LONDON (Reuters) - Taxpayers have recouped all of the 20.3 billion pounds ($26 billion)invested in the bailout of Lloyds Banking Group (LLOY.L) during the 2008 financial crisis, Britain’s Chancellor of the Exchequer Philip Hammond said on Friday.
The government has received 20.4 billion pounds from share sales and dividends since it began selling its stake in 2013, Hammond said in a speech delivered in Washington at the International Monetary Fund spring meeting.
Britain, which has been selling chunks of the shares every three or four weeks this year, plans to sell the rest of its shareholding of less than 2 percent “in the coming months”.
It will have completely sold its stake by the end of May at the present rate, according to a Reuters calculation, marking a milestone in a sharp contrast with Royal Bank of Scotland (RBS.L), where the government still owns 70 percent of its shares nine years on from its own bailout.
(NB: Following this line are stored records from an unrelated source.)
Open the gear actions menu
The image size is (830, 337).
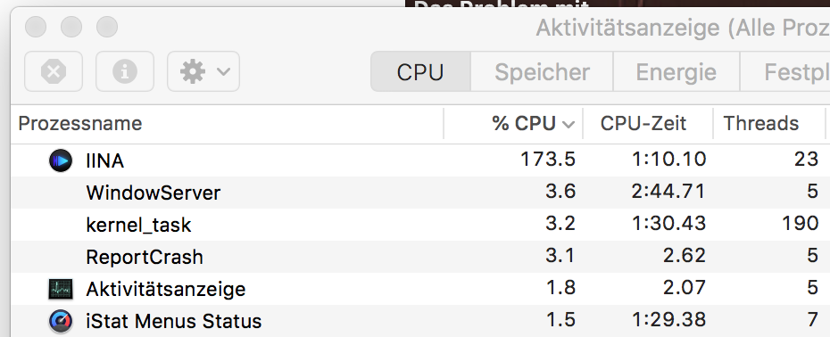[203, 71]
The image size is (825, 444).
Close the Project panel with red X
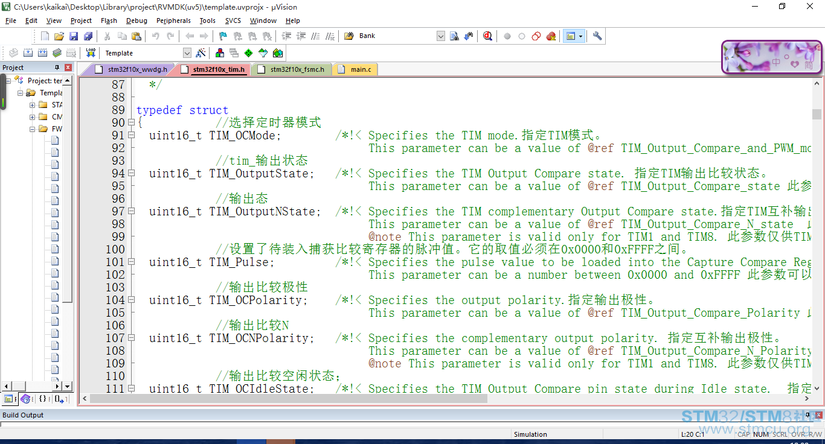click(x=68, y=68)
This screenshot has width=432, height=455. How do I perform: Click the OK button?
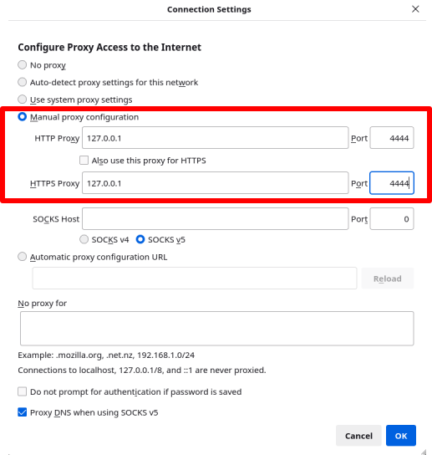coord(401,436)
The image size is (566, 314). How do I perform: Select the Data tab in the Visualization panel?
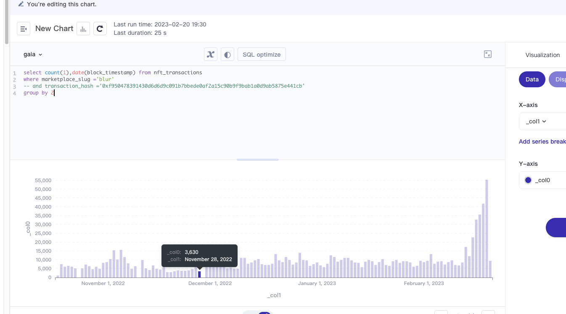pos(532,79)
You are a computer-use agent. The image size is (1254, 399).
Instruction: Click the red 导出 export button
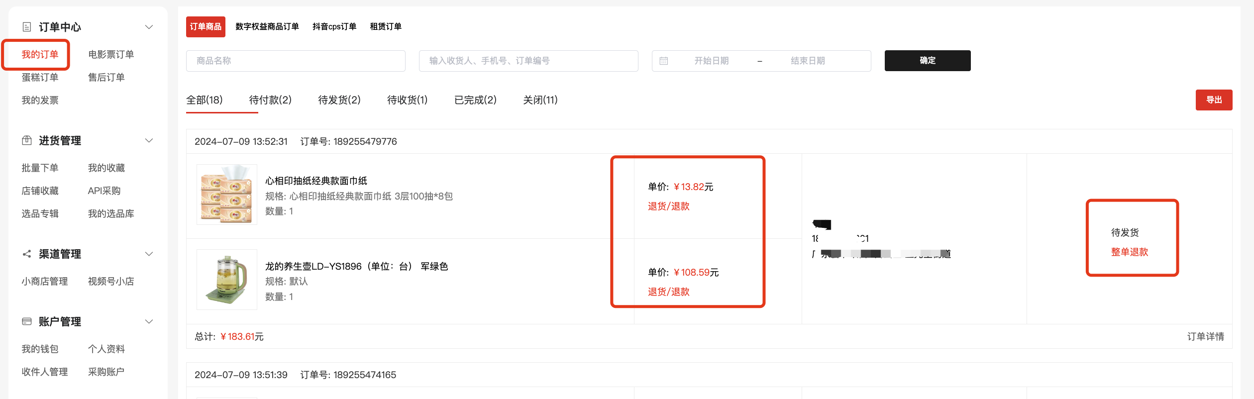click(1214, 100)
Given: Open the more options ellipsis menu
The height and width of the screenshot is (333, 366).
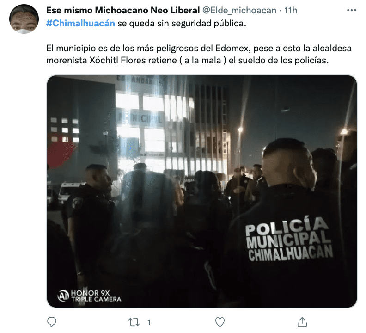Looking at the screenshot, I should (x=351, y=10).
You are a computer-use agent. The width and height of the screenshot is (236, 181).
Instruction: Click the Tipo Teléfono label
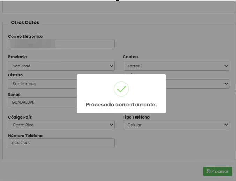click(136, 117)
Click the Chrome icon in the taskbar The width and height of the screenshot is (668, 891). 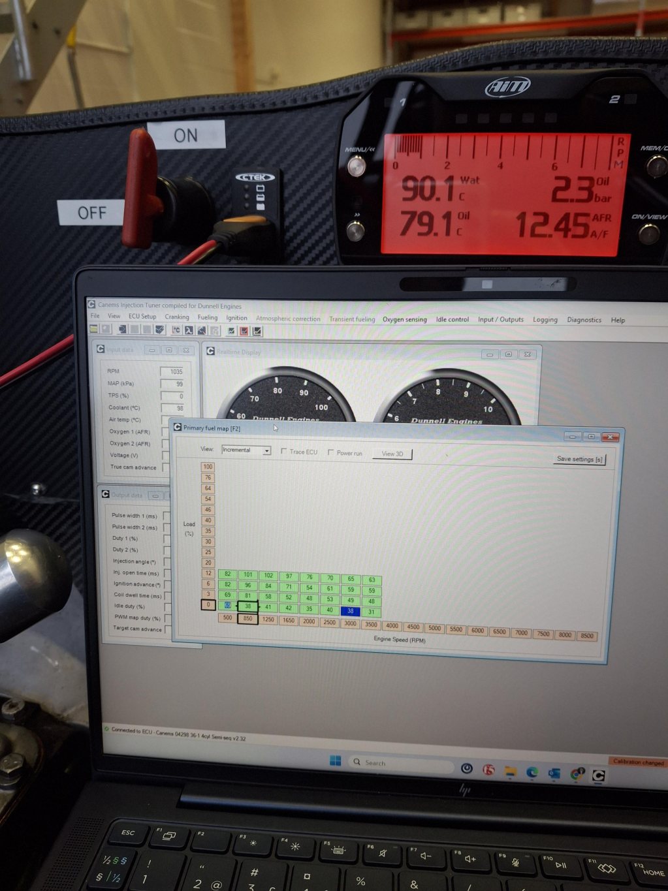[x=577, y=774]
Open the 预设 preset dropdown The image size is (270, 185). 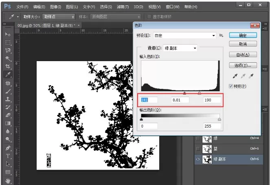[x=184, y=36]
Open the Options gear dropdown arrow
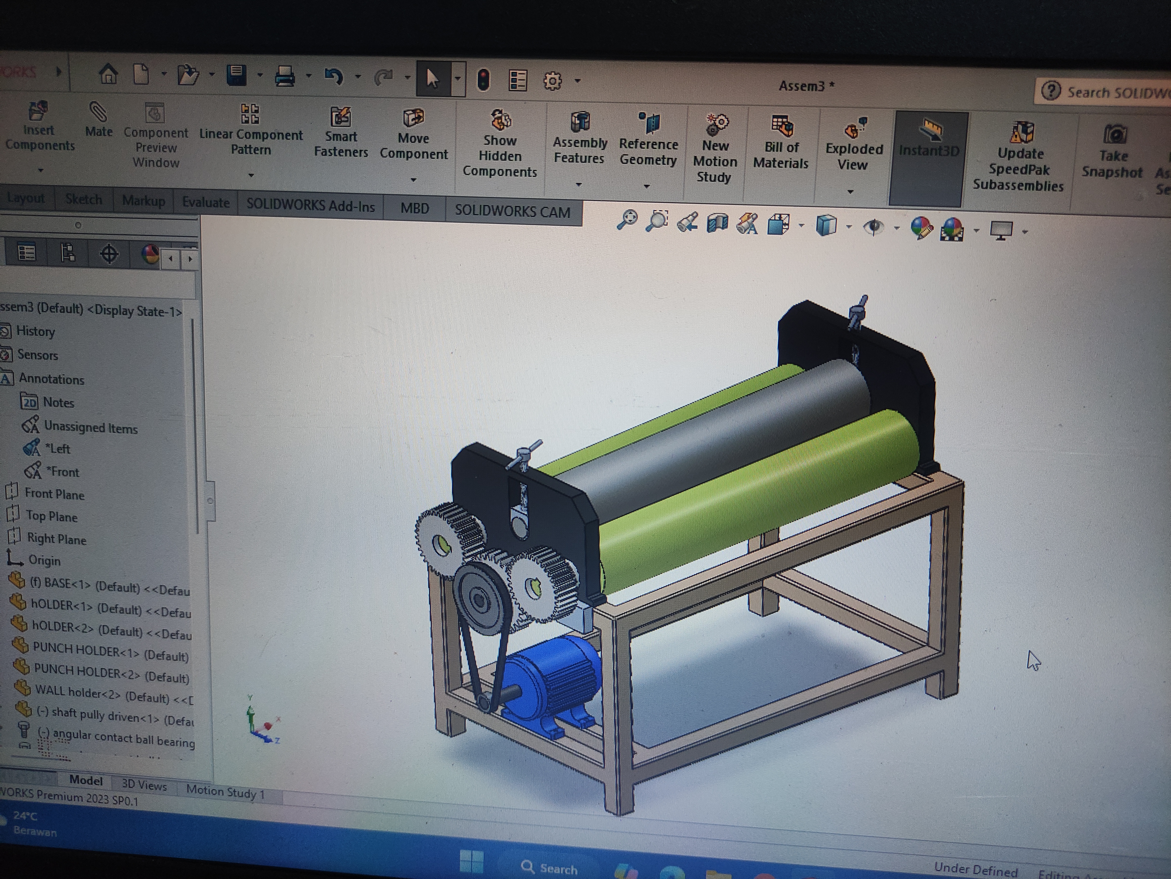 pos(578,81)
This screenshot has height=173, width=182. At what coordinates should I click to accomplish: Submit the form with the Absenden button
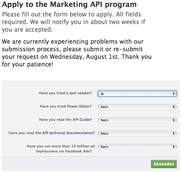(164, 164)
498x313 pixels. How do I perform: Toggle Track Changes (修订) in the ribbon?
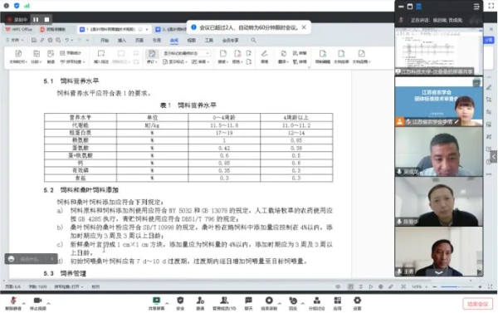152,57
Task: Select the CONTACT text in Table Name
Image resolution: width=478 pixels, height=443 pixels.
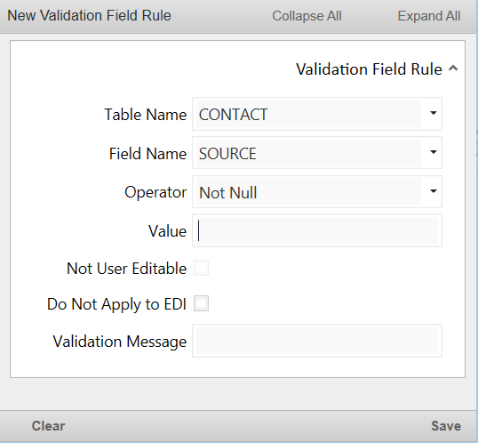Action: [233, 115]
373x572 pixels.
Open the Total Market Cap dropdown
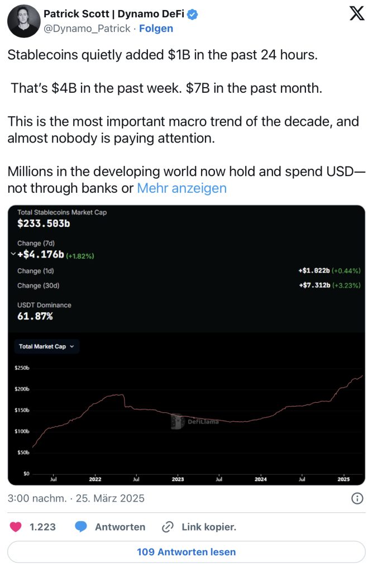(x=46, y=346)
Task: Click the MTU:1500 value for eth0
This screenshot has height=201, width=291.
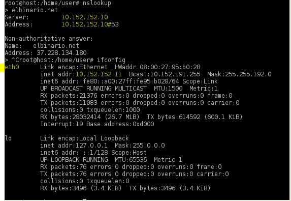Action: [168, 89]
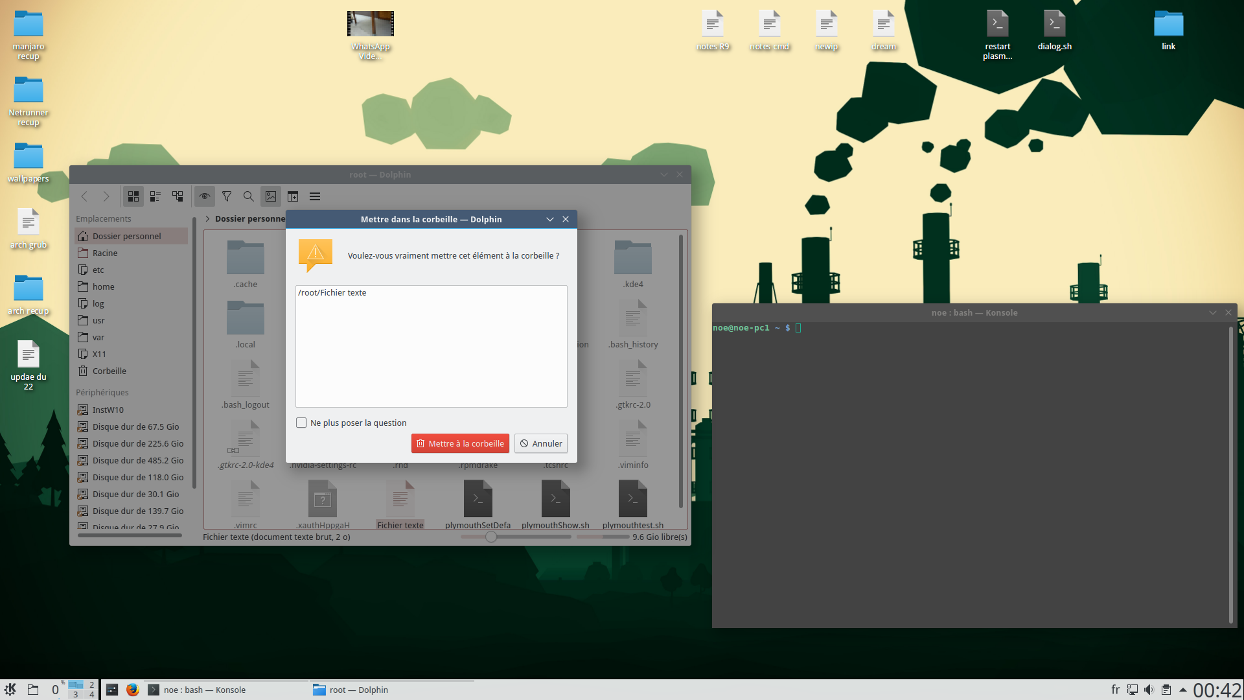Viewport: 1244px width, 700px height.
Task: Open Dolphin's search magnifier tool
Action: (x=248, y=196)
“Of the UK banks, Lloyds has cleaned up its act fastest since the financial crisis. The share price was badly hit by Brexit, but Lloyds has recovered much of its poise since, thanks to some decent numbers from the bank itself and from the wider economy,” Laith Khalaf, senior analyst at Hargreaves Lansdown, said.
António Horta-Osório, chief executive of Lloyds said the news was “a moment of huge pride” for the bank and its staff.
“As we look to the future, we remain absolutely focused on our commitment to help Britain prosper,” he said in a statement.